== Problem requirements ==
Each entry below should be restated word for word, without any picture it contains.

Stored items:
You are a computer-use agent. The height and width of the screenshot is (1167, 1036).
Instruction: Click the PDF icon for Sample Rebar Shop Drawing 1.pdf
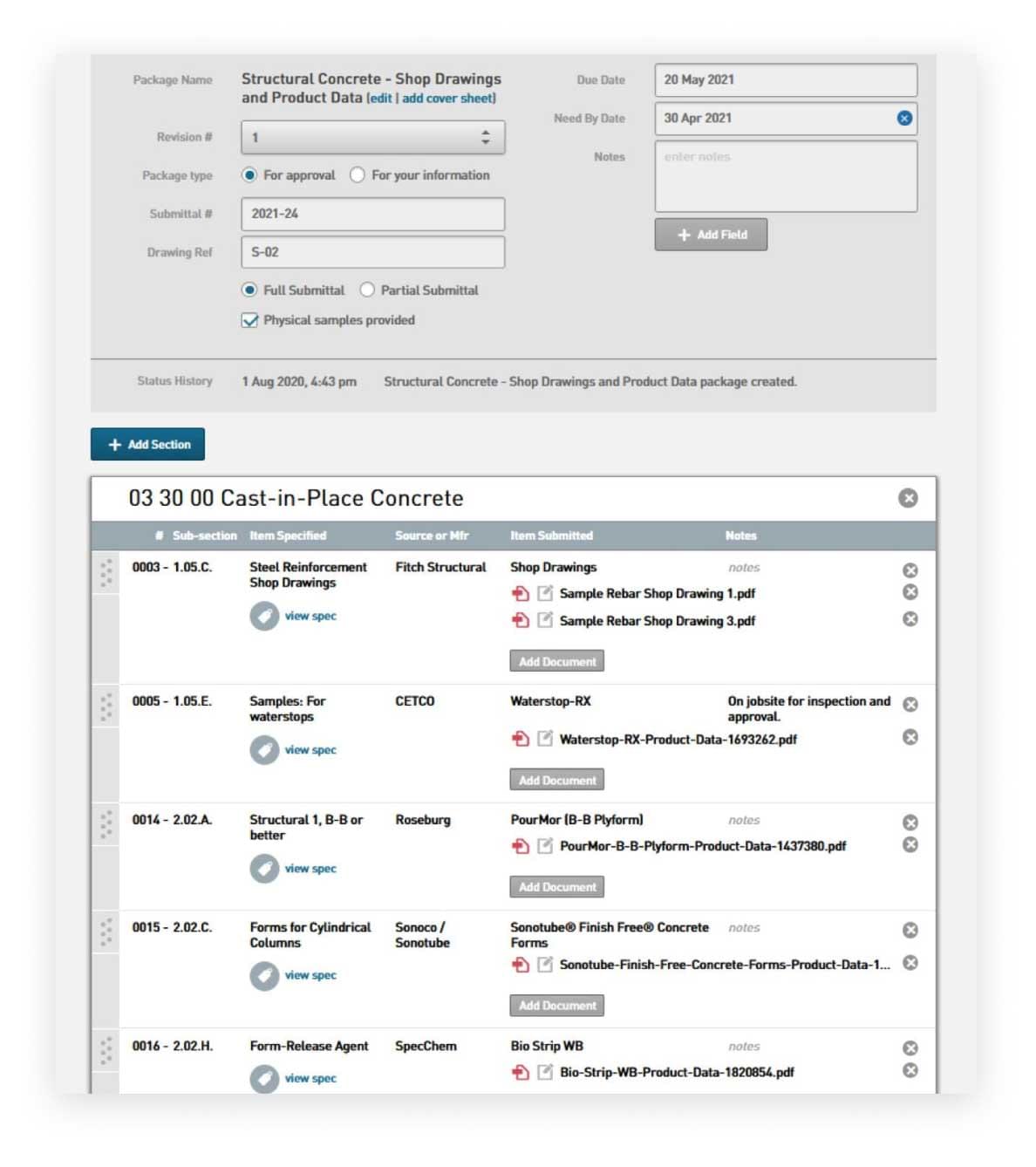click(x=521, y=594)
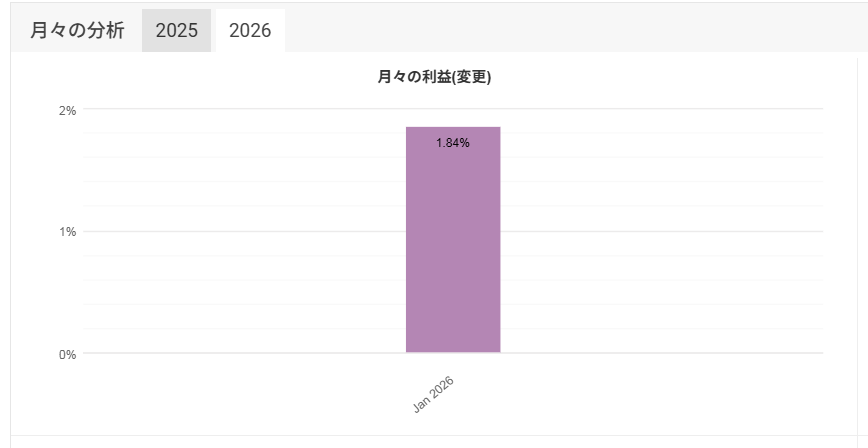Click empty plot area left of the bar
Image resolution: width=868 pixels, height=448 pixels.
(240, 290)
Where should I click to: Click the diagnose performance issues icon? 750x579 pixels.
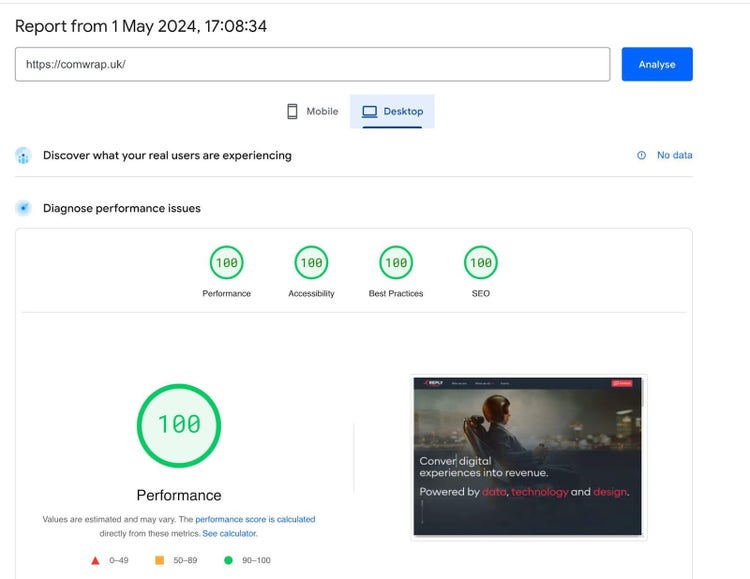click(23, 208)
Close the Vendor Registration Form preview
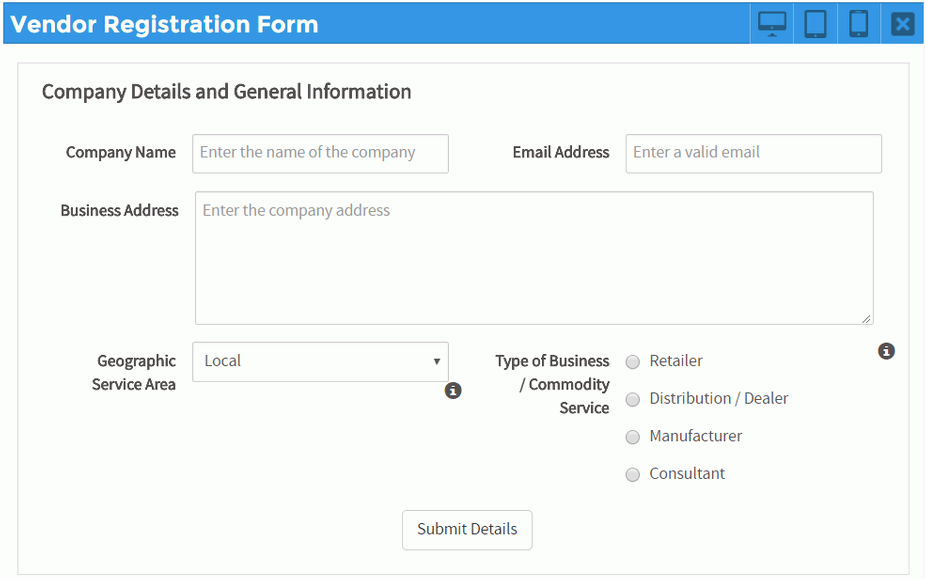The image size is (925, 579). pos(902,24)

== Problem solution ==
You are a computer-use agent. The height and width of the screenshot is (1167, 1036).
Instruction: Click the PDF icon for Sample Rebar Shop Drawing 1.pdf
click(x=521, y=594)
Click empty plot area left of the bar
Image resolution: width=868 pixels, height=448 pixels.
(240, 290)
Where should I click to: Click the diagnose performance issues icon? 750x579 pixels.
click(23, 208)
Close the Vendor Registration Form preview
The image size is (925, 579). pos(902,24)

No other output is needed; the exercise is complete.